Der Eisenhut gehört zur Familie der Hahnenfußgewächse. Sein Name leitet sich von den helmartigen Blüten ab, die dunkelblau bis violett gefärbt sind. Der Eisenhut ist in Sibirien beheimatet und hat sich von dort aus über Europa, Asien und Amerika ausgebreitet. Dort wächst er bevorzugt an feuchten, schattigen Plätzen, auf stickstoffreichen Böden oder an Bachufern. Seine Blütezeit liegt zwischen Juni und Oktober.

Wie wird Eisenhut in der Homöopathie verwendet?

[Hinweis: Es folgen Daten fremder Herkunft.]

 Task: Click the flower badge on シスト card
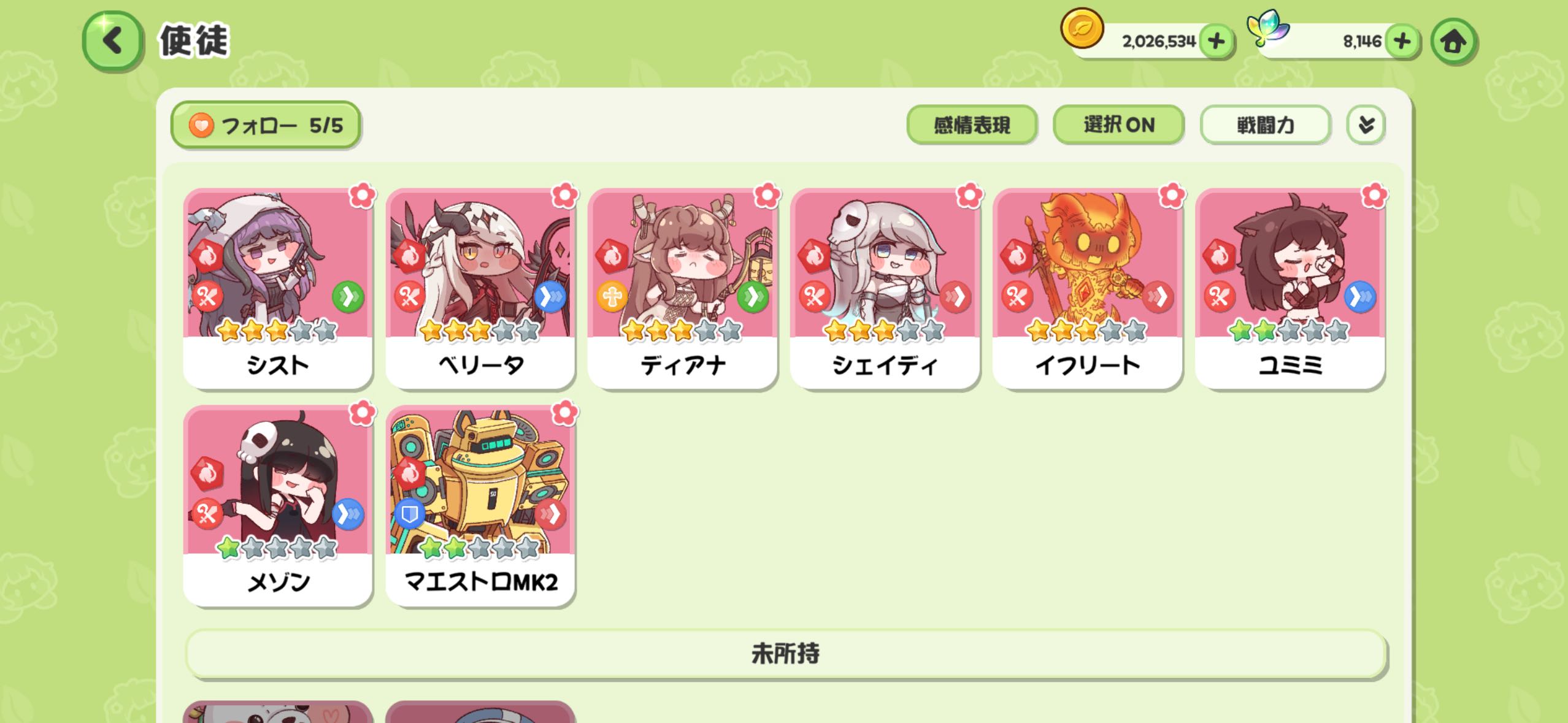(x=362, y=196)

Im Umgang mit Eisenhut sollte man größte Vorsicht walten lassen. Denn obwohl er bei uns eine beliebte Zier- und Gartenpflanze ist, ist Eisenhut gleichzeitig auch die giftigste Pflanze Europas. Seine Gift- bzw. Wirkstoffe befinden sich in jedem Pflanzenteil. Vor allem als Heilkraut sollte man Eisenhut auf keinen Fall eigenständig einsetzen. Er darf nur in homöopathischer Verdünnung ab D4 angewendet werden. Dann ist Aconitum jedoch eines der wichtigsten Fiebermittel der Homöopathie. Insbesondere zu Beginn eines Infektes, wenn das Fieber schnell ansteigt, ist Aconitum einzusetzen.